Targeting cell migration and the endoplasmic reticulum stress response with calmodulin antagonists: a clinically tested small molecule phenocopy of SEC62 gene silencing in human tumor cells

Tumor cells benefit from their ability to avoid apoptosis and invade other tissues. The endoplasmic reticulum (ER) membrane protein Sec62 is a key player in these processes. Sec62 is essential for cell migration and protects tumor cells against thapsigargin-induced ER stress, which are both linked to cytosolic Ca²⁺. SEC62 silencing leads to elevated cytosolic Ca²⁺ and increased ER Ca²⁺ leakage after thapsigargin treatment. Sec62 protein levels are significantly increased in different tumors, including prostate, lung and thyroid cancer.

Targeting tumors that overproduce Sec62 with calmodulin antagonists in combination with targeted thapsigargin analogues may offer novel personalized therapeutic options.

In lung cancer, the influence of Sec62 protein levels on patient survival was analyzed using the Kaplan-Meier method and log-rank test. To elucidate the underlying pathophysiological functions of Sec62, Ca²⁺ imaging techniques, real-time cell analysis and cell migration assays were performed. The effects of treatment with the calmodulin antagonists, trifluoperazine (TFP) and ophiobolin A, on cellular Ca²⁺ homeostasis, cell growth and cell migration were compared with the effects of siRNA-mediated Sec62 depletion or the expression of a mutated SEC62 variant in vitro. Using Biacore analysis we examined the Ca²⁺-sensitive interaction of Sec62 with the Sec61 complex.

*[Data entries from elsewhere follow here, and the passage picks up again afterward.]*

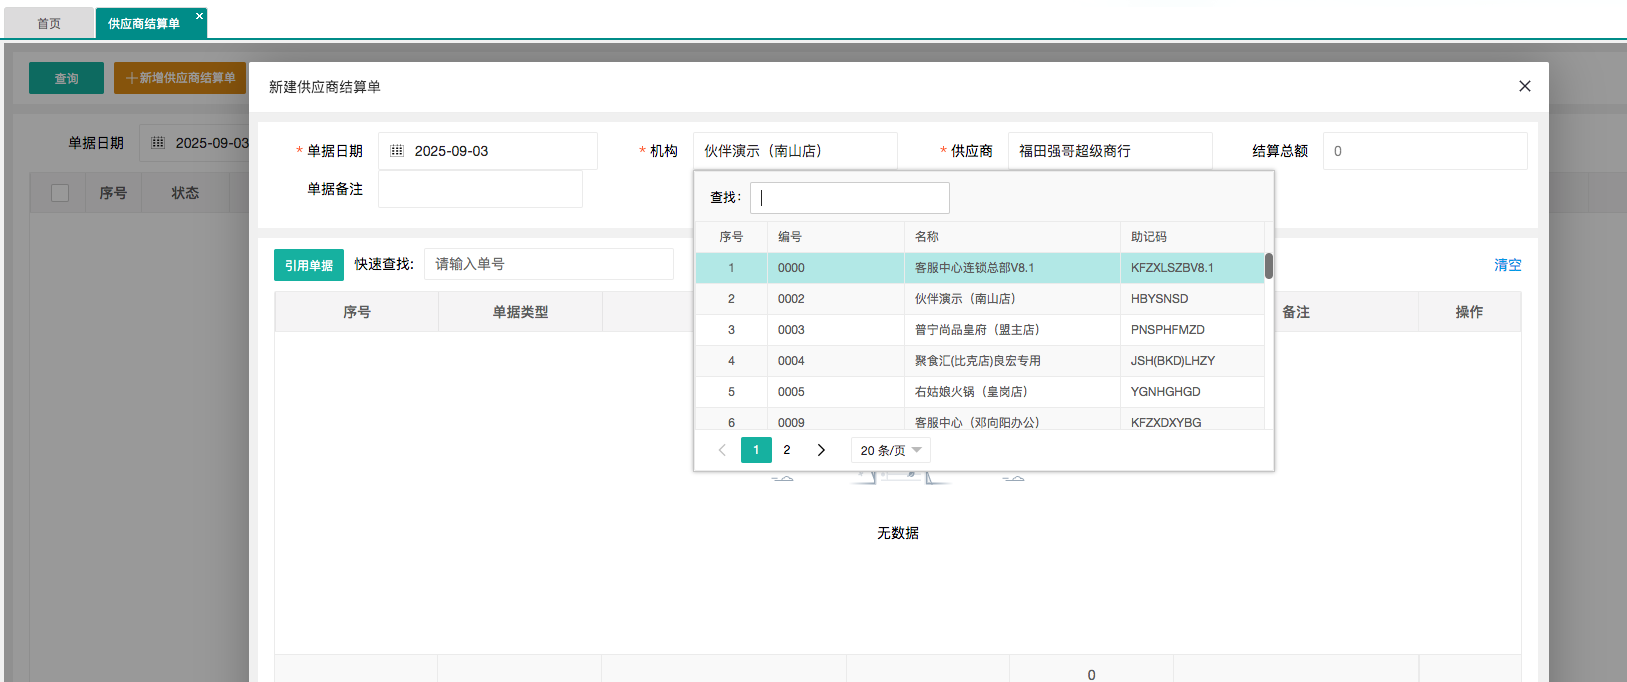Click the 引用单据 button
Image resolution: width=1627 pixels, height=682 pixels.
click(x=309, y=265)
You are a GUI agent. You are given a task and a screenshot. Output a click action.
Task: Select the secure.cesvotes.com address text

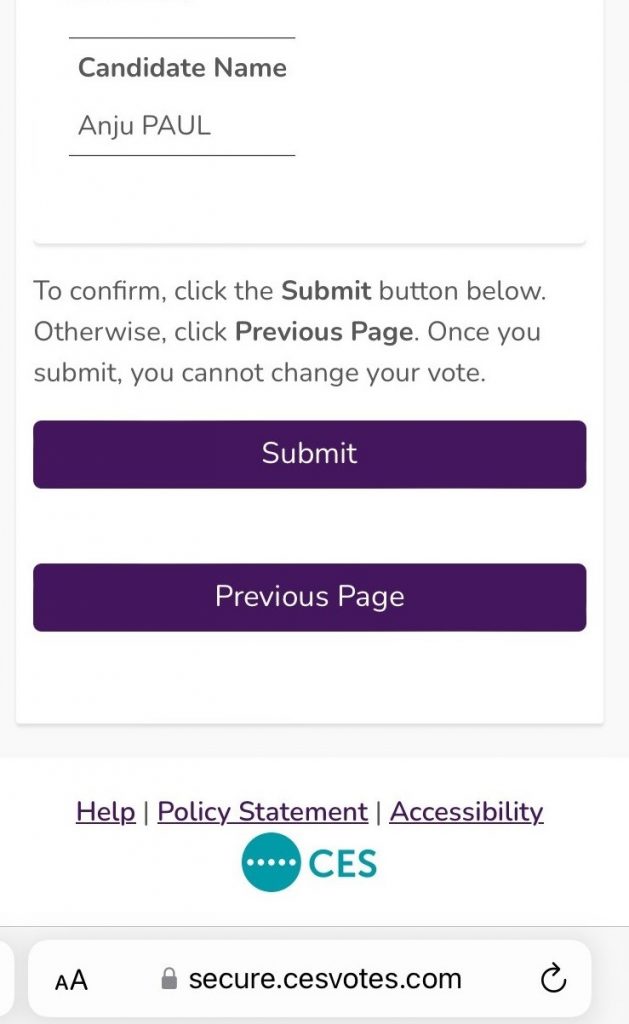point(325,978)
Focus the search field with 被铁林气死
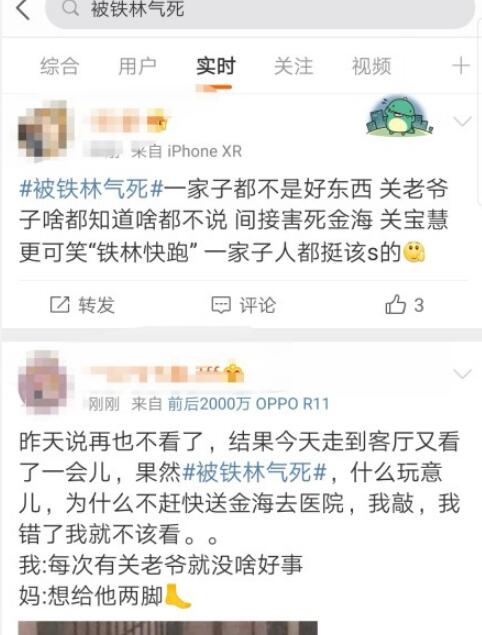Viewport: 482px width, 635px height. (x=260, y=11)
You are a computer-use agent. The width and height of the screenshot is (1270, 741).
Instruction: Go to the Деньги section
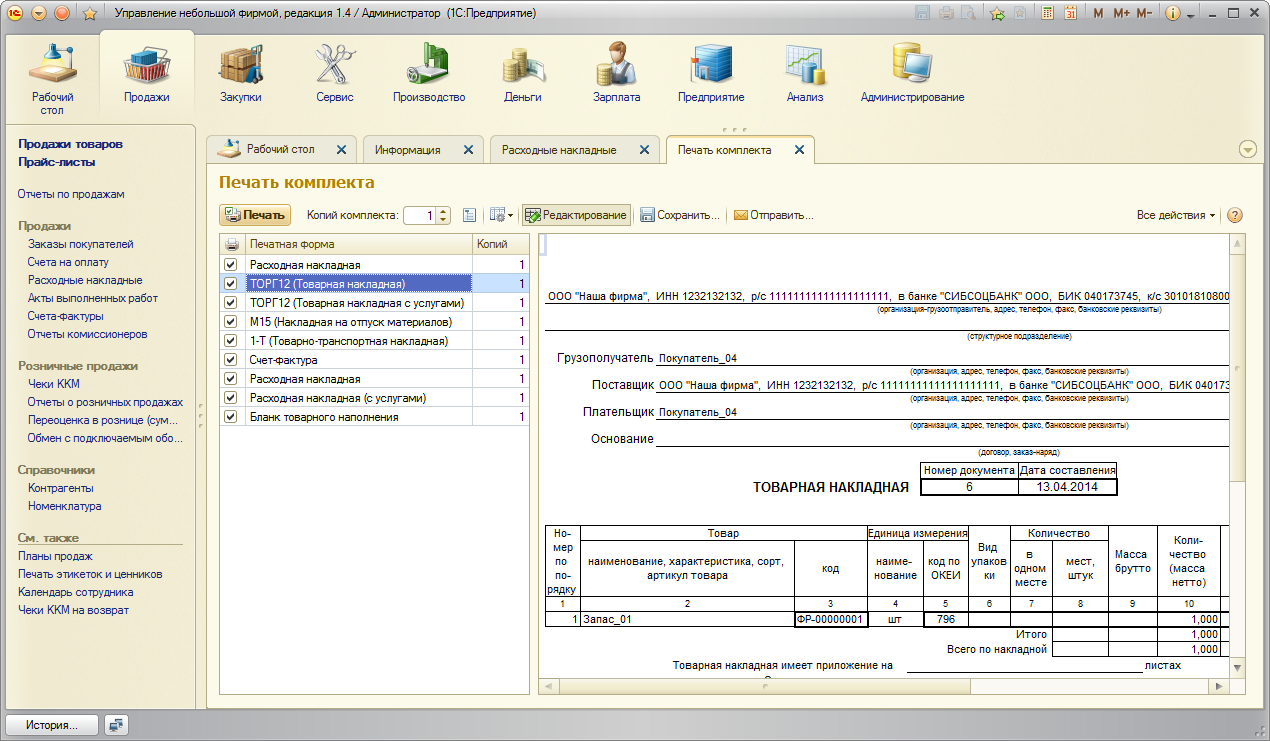[522, 75]
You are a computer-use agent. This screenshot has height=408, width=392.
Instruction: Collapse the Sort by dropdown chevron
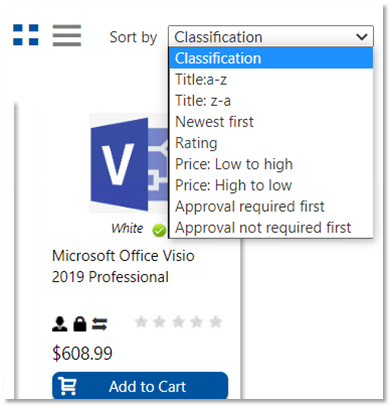coord(362,36)
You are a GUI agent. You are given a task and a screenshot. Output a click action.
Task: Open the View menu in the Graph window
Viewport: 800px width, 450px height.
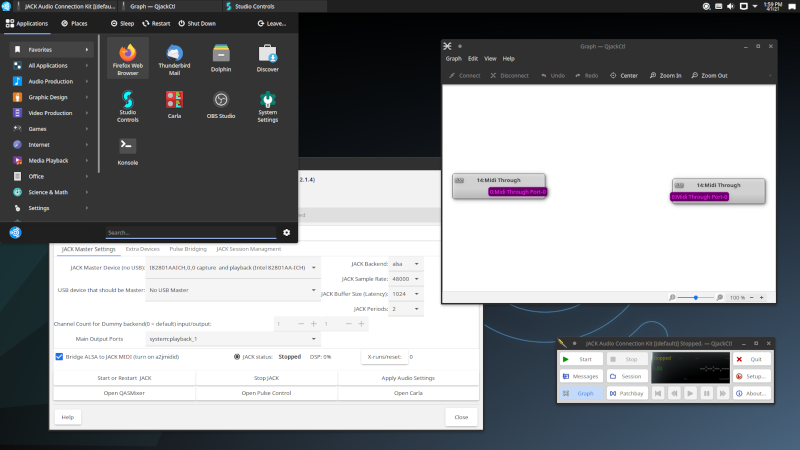point(490,59)
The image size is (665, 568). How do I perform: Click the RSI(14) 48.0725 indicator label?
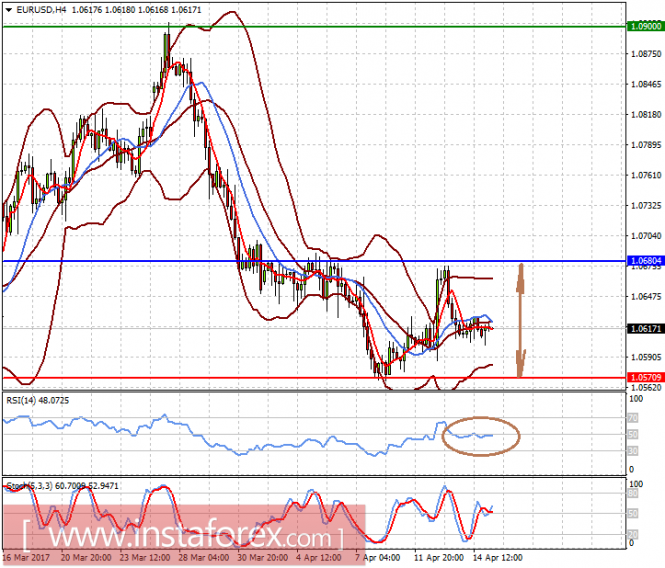pos(38,400)
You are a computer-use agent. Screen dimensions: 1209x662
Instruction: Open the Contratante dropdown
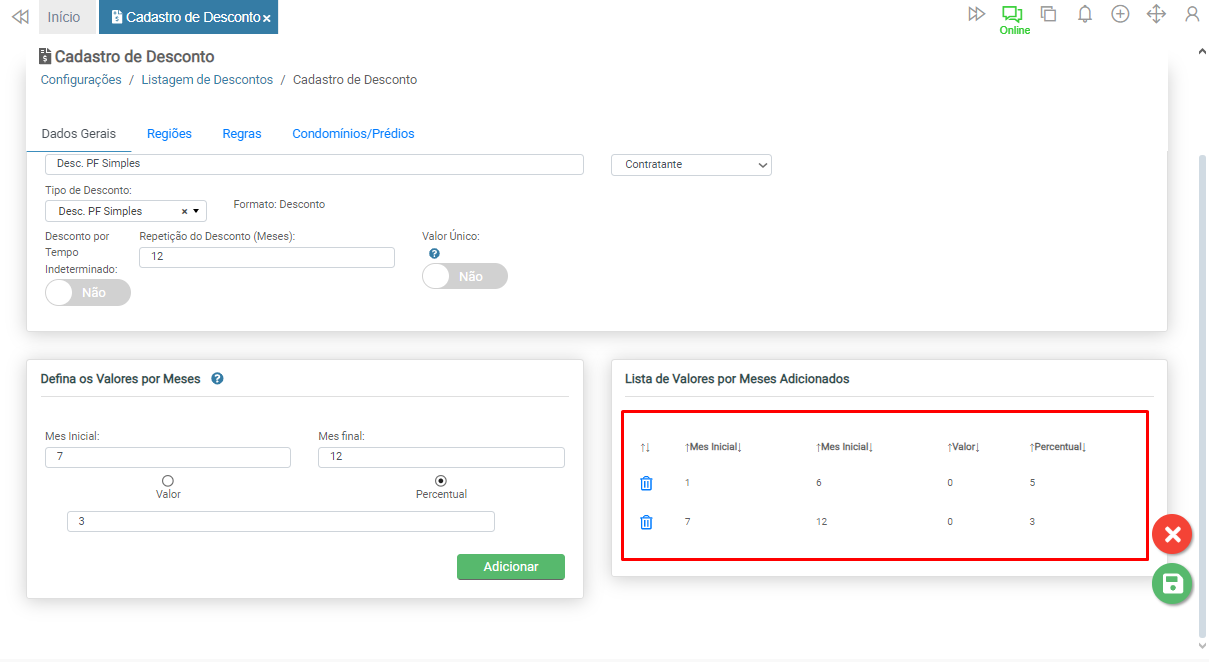(x=691, y=164)
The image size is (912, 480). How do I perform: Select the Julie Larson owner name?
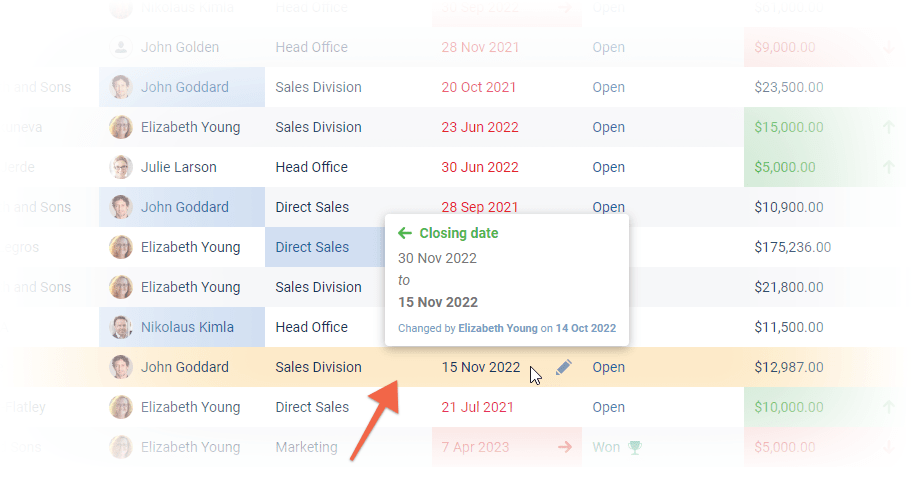(178, 167)
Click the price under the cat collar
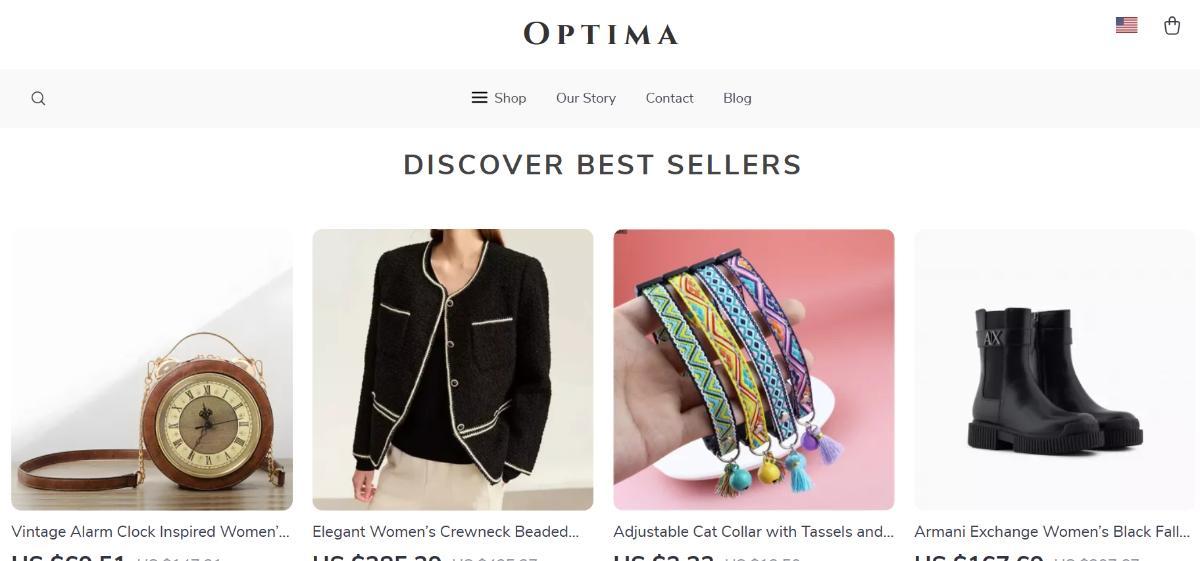1200x561 pixels. point(663,556)
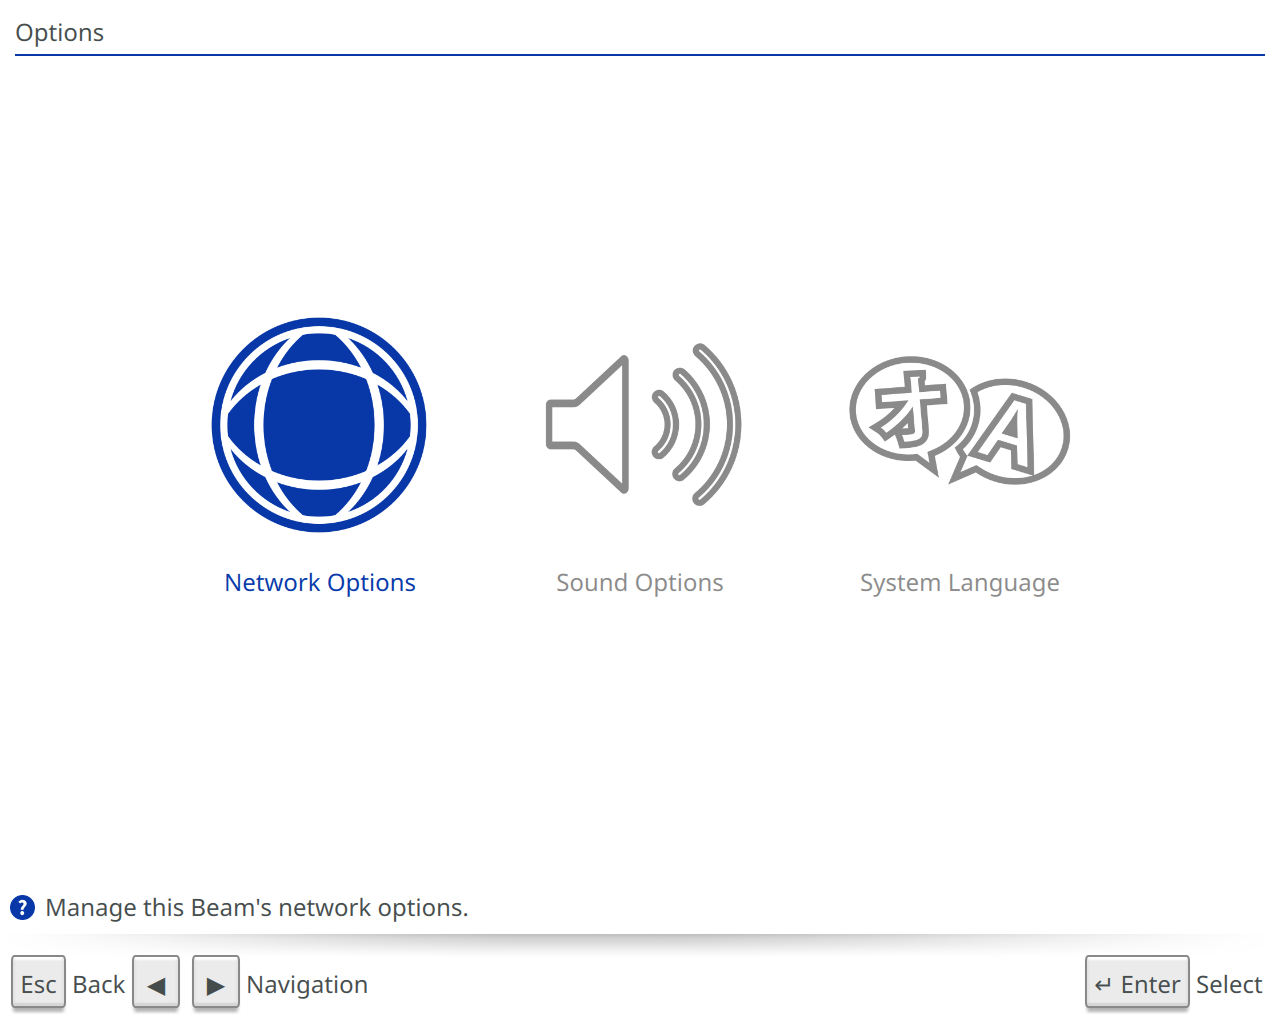Click the Select label beside Enter
This screenshot has height=1024, width=1280.
[1229, 985]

Sec62 overproduction significantly correlated with reduced patient survival. Therefore, Sec62 is not only a predictive marker for this type of tumor, but also an interesting therapeutic target. The present study suggests a regulatory function for Sec62 in the major Ca²⁺ leakage channel in the ER, Sec61, by a direct and Ca²⁺-sensitive interaction. A Ca²⁺-binding motif in Sec62 is essential for its molecular function. Treatment of cells with calmodulin antagonists mimicked Sec62 depletion by inhibiting cell migration and rendering the cells sensitive to thapsigargin treatment. Conclusions: Targeting tumors that overproduce Sec62 with calmodulin antagonists in combination with targeted thapsigargin analogues may offer novel personalized therapeutic options.